Exercise material –
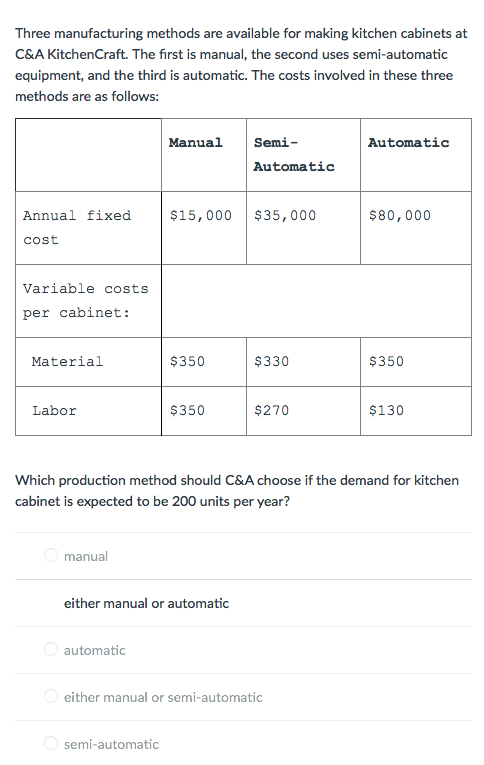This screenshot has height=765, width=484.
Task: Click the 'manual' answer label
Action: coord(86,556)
...
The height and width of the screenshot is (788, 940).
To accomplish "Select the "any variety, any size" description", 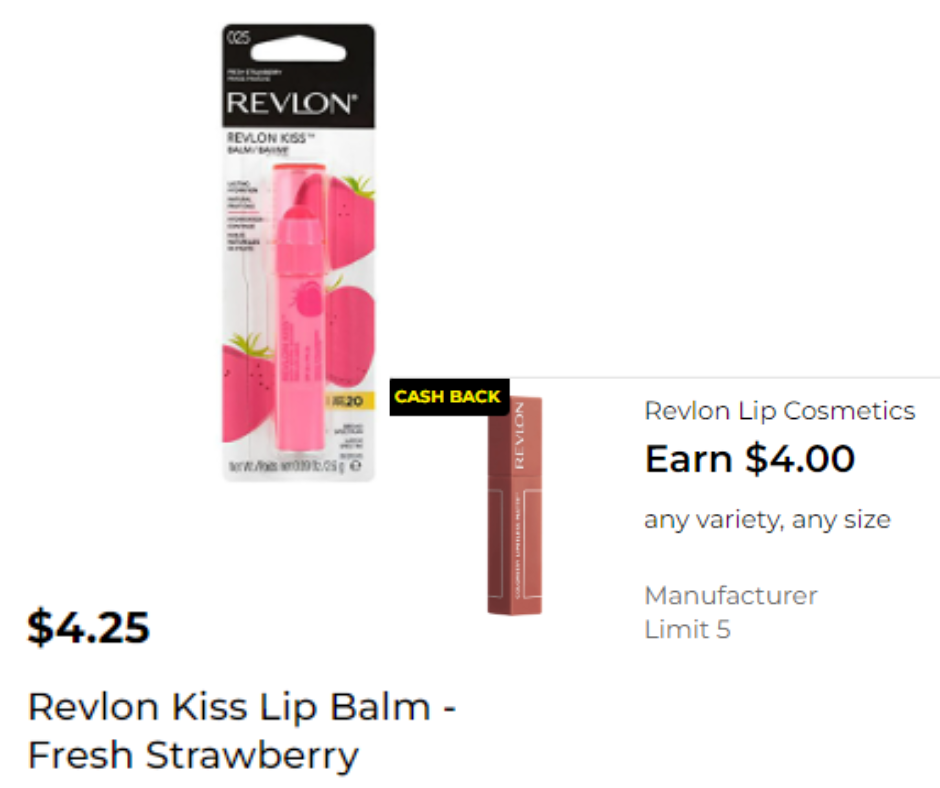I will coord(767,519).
...
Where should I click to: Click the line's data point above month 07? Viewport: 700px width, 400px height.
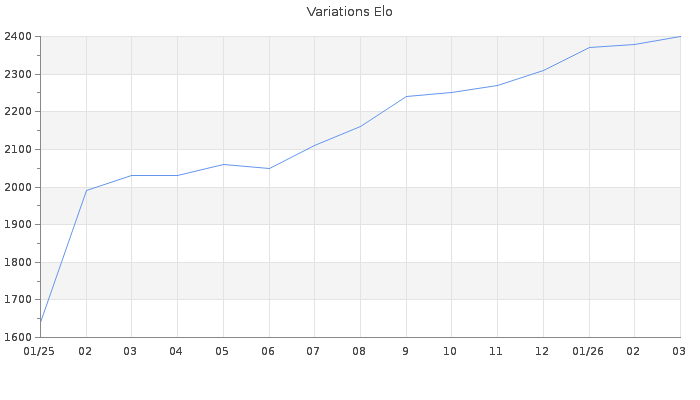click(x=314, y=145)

Your instructions – Express the records starting at the line containing "This screenshot has height=765, width=484." and ending at the line containing "Action: coord(86,556)" as a Markdown table with columns No. and Text, one row per line, skipping blank lines. Leave the pictures out.

Exercise result –
| No. | Text |
|---|---|
| 1 | This screenshot has height=765, width=484. |
| 2 | Task: Click the 'manual' answer label |
| 3 | Action: coord(86,556) |